Même en supposant que l'EGA peut obtenir un accord d'électricité à long terme viable, le projet de 4 milliards de dollars ne va que son premier métal chaud vers la fin de la décennie.
À ce moment-là, 14 nouvelles installations de refonte auront commencé, ce qui soulève la demande américaine d'aluminium de ferraille recyclable à 6,5 millions de tonnes, selon les projections de l'association de l'aluminium.
Le recyclage nécessite beaucoup moins de puissance, généralement environ 5% de celui nécessaire pour produire du métal vierge, et a un coût en capital beaucoup plus bas.
La principale contrainte de la croissance de la production secondaire américaine est une pénurie de «ferraille».
Le pays a un taux de recyclage étonnamment bas peut recycler seulement 43% et jette l'équivalent de 800 000 tonnes d'aluminium chaque année.
Il exporte également d'énormes quantités de ferraille en aluminium de fin de vie.
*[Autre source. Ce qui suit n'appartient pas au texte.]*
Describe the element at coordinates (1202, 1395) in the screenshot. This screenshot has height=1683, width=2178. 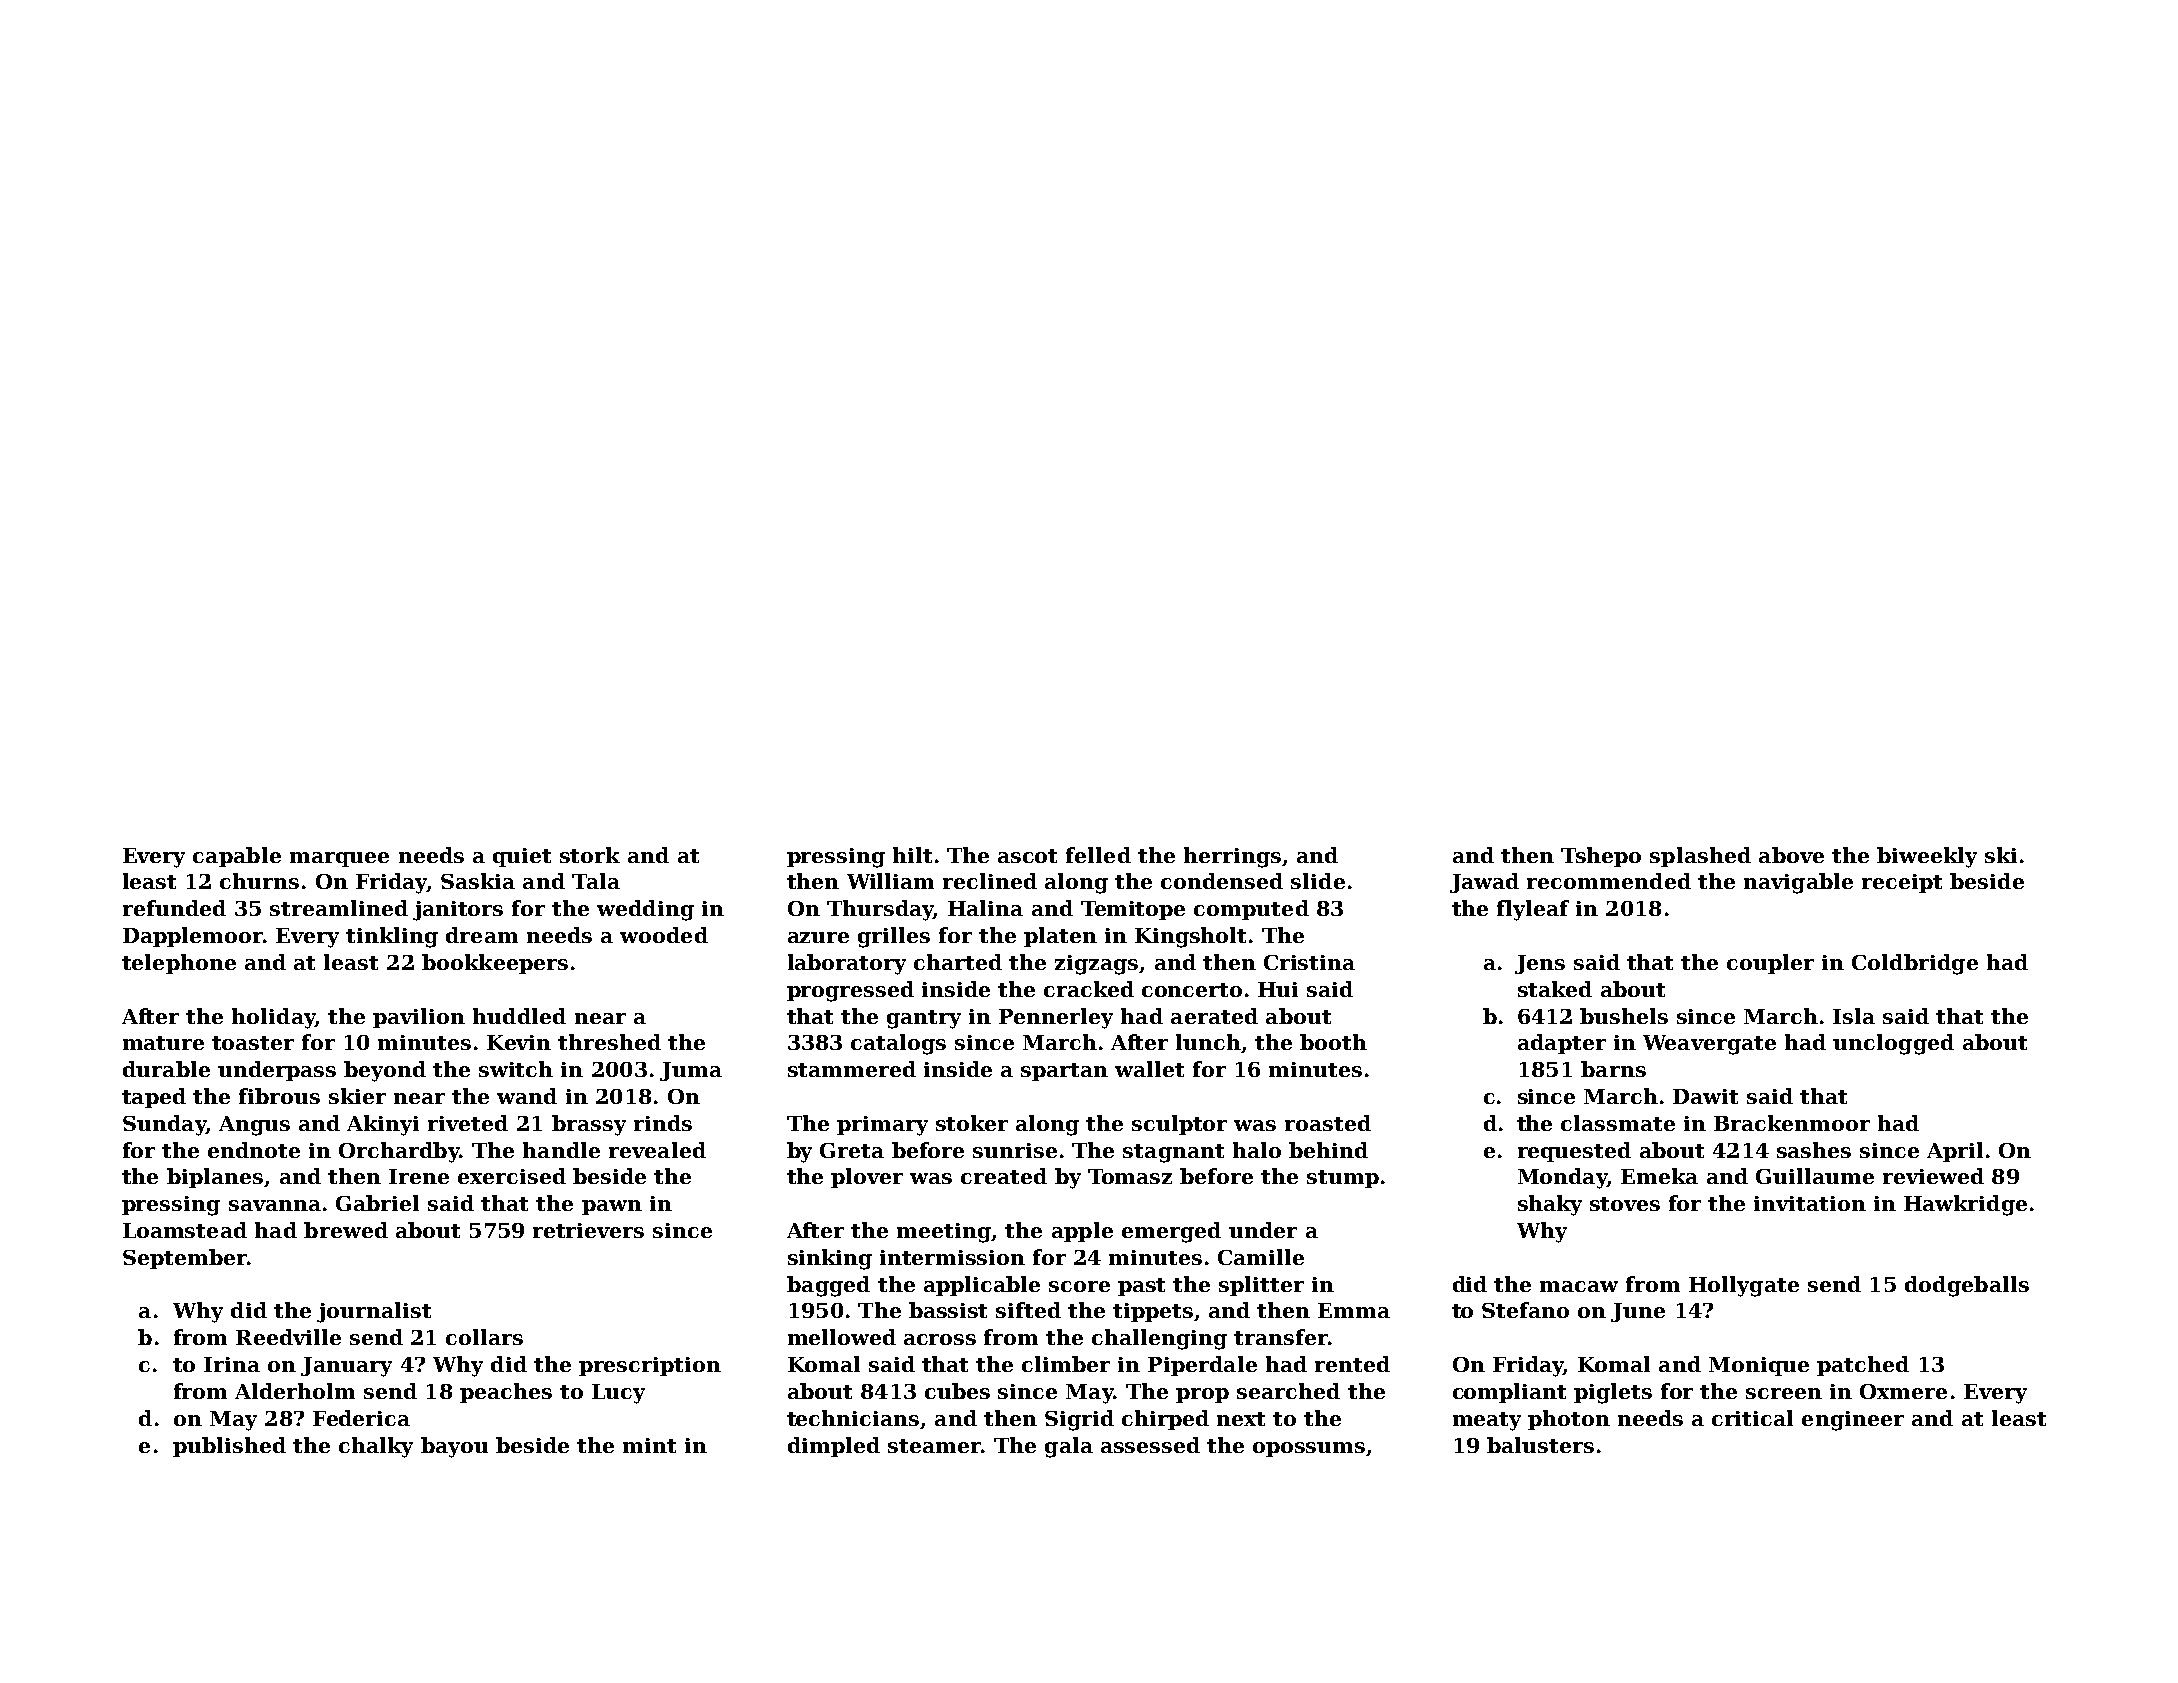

Les exportations ont augmenté de 17% en glissement annuel à 2,4 millions de tonnes en 2024, une grande partie destinée à la Chine, qui a de plus en plus faim de matières premières recyclables.
Capturer plus de matériel recyclable à la maison et en envoyer moins à l'étranger serait une stratégie complémentaire pour réduire la dépendance à l'importation d'un métal classé comme critique par chaque agence gouvernementale américaine.
Il est également susceptible d'être plus rapide et moins cher que d'attendre de voir si l'EGA ou le siècle peut gagner la bataille avec Big Tech pour suffisamment de puissance pour construire une nouvelle fonderie primaire.
(Les opinions exprimées ici sont celles de l'auteur, Andy Home, chroniqueur pour Reuters.)